I’m not quite sure what the connection between intermarriage and our high level of religiosity is, but it’s interesting to notice the contrasts between the U.S. and other industrialized countries. Great Britain and Canada have significantly lower levels of church attendance and yet in both, the Jewish community is much more cohesive and insular–leading to much lower rates of intermarriage than in the U.S.
Diane Flacks, author of Bear With Me, writes in the (Toronto) Globe and Mail about raising children in her intermarriage. She’s Jewish, her partner is not. “Is there a more polarizing issue than the place of religion in parenting?” she asks. I would bet no American writer would ask that question. In the U.S., it’s a given that religion will take a significant role in parenting.
As she goes on to discuss how she and her partner navigate between her Judaism and her partner’s Christianity, she comes to a somewhat conflicting conclusion. She says letting her children “choose” their religion “doesn’t sit well with me.” She says, “when they’re young–when they’re looking to us for security–I want to give them something to feel proud of, to feel clear about.” And what is that something? “Love,” she says. Nothing wrong with that, but it seems a rather vague cop-out when you suggest that parents should dictate a religion for their children. I wonder if it has something to do with a particularly Canadian discomfort with openly declaring your loyalty to one faith.
Meanwhile, the European Jewish Press has a a story on a recent study on Jews in Britain with data taken from the 2001 Census.

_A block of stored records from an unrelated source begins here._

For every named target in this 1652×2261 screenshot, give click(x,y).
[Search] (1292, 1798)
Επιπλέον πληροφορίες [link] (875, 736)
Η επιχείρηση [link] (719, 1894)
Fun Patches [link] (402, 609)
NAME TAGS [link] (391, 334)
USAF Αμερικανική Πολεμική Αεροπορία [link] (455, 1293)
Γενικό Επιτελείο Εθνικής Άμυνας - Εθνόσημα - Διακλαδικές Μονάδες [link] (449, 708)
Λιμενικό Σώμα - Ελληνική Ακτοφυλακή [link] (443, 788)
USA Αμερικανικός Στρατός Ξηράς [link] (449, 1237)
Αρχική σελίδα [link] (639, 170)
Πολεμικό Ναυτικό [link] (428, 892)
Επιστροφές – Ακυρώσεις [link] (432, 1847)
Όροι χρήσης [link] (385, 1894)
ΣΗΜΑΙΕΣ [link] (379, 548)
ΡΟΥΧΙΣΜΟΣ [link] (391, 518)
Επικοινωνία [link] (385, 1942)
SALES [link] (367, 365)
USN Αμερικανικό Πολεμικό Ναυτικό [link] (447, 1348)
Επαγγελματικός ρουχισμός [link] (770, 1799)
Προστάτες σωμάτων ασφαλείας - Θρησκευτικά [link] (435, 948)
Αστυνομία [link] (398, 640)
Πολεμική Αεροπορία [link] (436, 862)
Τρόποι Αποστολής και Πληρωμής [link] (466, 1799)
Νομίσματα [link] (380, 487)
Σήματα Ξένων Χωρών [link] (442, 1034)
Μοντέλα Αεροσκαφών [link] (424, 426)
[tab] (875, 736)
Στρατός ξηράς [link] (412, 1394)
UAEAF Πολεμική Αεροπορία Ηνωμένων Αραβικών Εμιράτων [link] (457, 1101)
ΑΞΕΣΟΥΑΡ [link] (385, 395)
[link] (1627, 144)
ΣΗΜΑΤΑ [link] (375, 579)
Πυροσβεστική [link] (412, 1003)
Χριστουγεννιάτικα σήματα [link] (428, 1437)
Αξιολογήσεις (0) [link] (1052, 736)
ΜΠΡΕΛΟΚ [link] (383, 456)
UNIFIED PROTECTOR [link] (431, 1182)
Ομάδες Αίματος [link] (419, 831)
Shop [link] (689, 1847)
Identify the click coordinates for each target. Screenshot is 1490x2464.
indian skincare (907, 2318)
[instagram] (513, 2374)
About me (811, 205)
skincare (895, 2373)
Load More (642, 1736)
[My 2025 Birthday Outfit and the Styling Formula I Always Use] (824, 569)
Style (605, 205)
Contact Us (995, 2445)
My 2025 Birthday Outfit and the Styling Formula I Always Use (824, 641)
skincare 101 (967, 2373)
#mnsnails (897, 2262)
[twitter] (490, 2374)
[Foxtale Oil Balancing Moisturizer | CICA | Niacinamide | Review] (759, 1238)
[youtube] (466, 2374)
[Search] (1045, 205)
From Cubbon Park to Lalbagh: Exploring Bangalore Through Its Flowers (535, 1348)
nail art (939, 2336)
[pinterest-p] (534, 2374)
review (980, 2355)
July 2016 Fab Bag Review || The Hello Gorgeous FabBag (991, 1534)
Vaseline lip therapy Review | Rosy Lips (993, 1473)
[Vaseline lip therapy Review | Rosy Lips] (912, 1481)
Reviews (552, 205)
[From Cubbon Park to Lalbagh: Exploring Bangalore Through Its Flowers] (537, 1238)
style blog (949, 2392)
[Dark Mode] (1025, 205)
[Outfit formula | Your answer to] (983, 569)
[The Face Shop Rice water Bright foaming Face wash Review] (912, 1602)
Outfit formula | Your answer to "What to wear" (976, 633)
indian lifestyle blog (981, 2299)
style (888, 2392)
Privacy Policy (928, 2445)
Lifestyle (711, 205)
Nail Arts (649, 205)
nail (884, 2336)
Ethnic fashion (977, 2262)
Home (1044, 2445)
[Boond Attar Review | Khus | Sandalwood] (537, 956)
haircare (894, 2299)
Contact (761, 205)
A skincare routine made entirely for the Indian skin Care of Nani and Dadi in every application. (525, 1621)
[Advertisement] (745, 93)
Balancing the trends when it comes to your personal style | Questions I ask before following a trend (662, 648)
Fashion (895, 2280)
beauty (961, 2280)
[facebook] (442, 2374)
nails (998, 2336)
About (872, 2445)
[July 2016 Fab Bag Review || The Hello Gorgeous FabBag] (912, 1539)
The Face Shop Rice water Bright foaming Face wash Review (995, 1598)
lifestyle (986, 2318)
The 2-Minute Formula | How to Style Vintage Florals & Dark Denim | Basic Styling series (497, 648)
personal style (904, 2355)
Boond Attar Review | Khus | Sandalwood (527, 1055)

While intermarriage is quite low in Britain, there are suggestions that it may be inching up soon:
Although the Census did not report an intermarriage rate, the analysis did reveal that 72% of married or cohabiting Jews had a Jewish partner; 19% had a non-Jewish partner.
However, for those who were cohabiting, 68% of all Jewish individuals had a partner who was either not Jewish or had no religion. (Those cohabiting were a tenth of those who were married.)
David Graham, one of the authors and research consultant to the Board of Deputies of British Jews, commented: “Overall, intermarriage, more accurately Jew-to-non-Jew partnerships, is still relatively uncommon. But certain groups, especially cohabitees, show clear signs that strongly suggest change is on the way.”
This may be a function of another piece of information that comes from the report. According to the Census, Jews are more geographically spread-out in Britain than previously thought. Perhaps, as in America, geographical dilution of the community is a cause of higher rates of interfaith relationships. If there are fewer Jews around to potentially partner with, then it’s more likely you’ll fall in love with somebody who’s not Jewish.